--- Aim of the exercise ---
Retype the items below word for word, leaving out the pictures.

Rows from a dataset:
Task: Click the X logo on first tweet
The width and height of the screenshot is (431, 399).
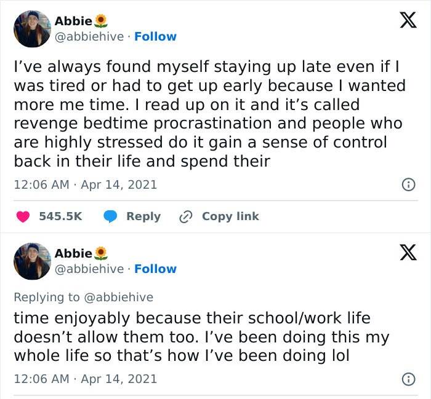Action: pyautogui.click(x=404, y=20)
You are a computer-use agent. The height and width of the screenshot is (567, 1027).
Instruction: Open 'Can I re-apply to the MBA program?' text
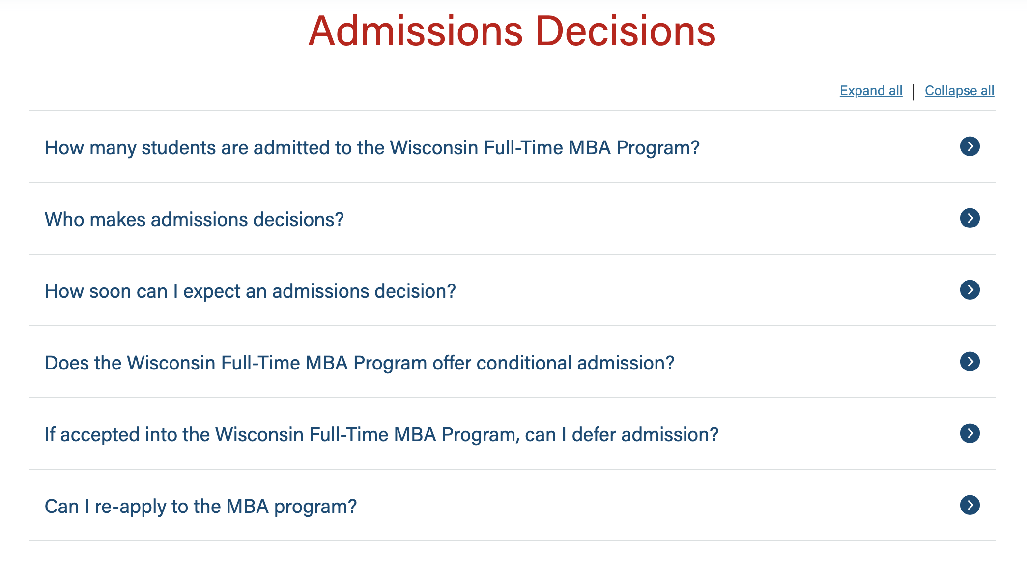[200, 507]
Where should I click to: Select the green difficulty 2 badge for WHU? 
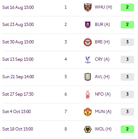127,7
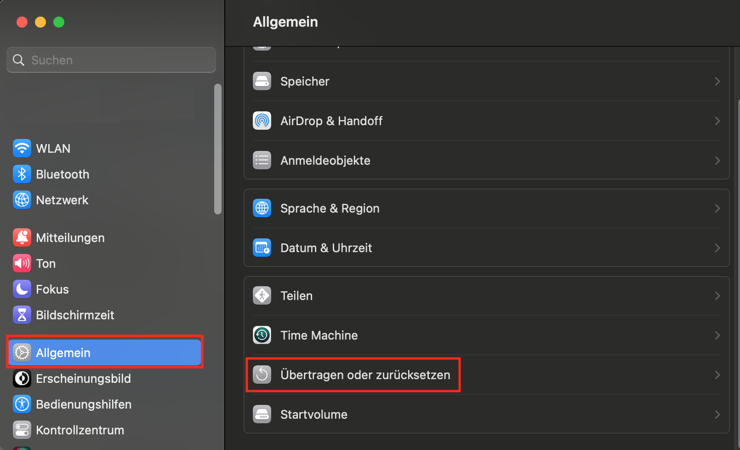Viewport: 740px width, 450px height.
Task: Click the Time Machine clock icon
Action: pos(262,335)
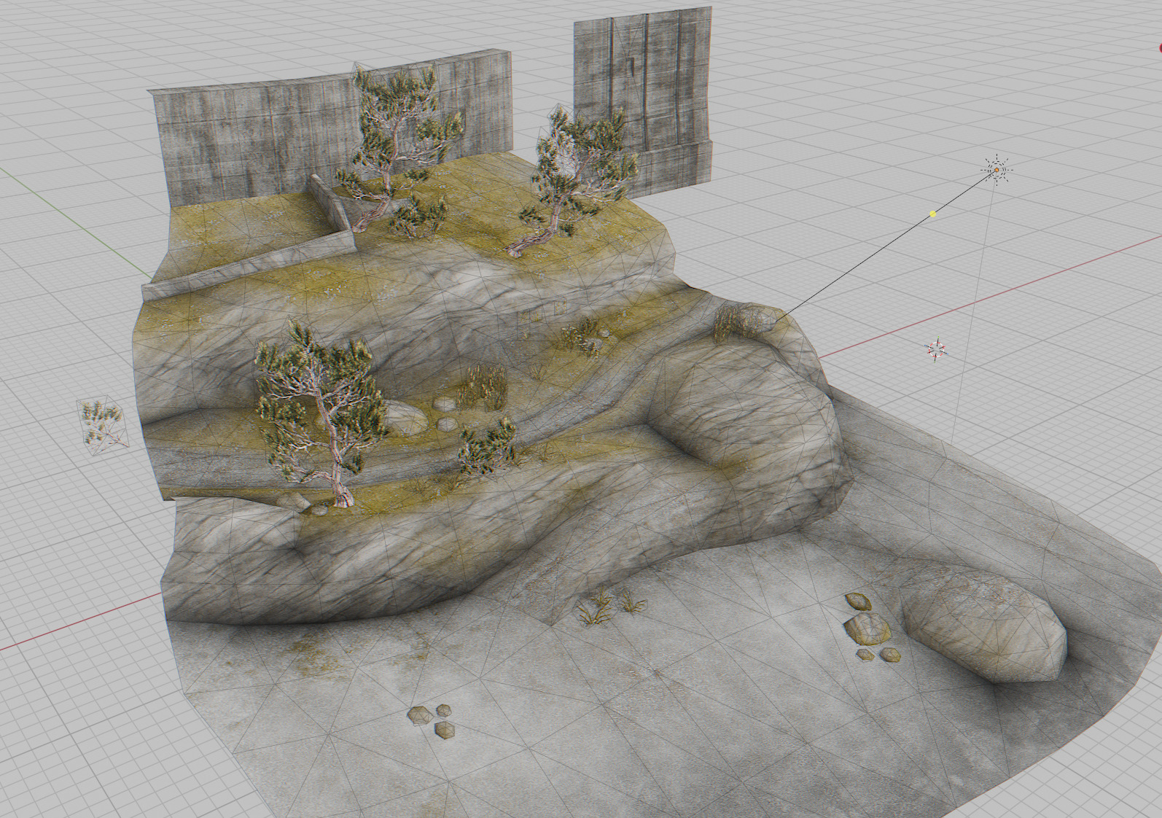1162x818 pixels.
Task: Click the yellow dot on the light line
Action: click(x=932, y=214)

--- Answer to this task ---
Task: Click the X logo on first tweet
The width and height of the screenshot is (431, 399).
Action: pyautogui.click(x=404, y=20)
You are a computer-use agent. The height and width of the screenshot is (567, 1027).
Instruction: Open 'Can I re-apply to the MBA program?' text
[200, 507]
Where should I click to: Select the green difficulty 2 badge for WHU? 
127,7
Viewport: 740px width, 450px height.
Task: Click the Time Machine clock icon
Action: pos(262,335)
1162x818 pixels.
Task: Click the yellow dot on the light line
Action: click(x=932, y=214)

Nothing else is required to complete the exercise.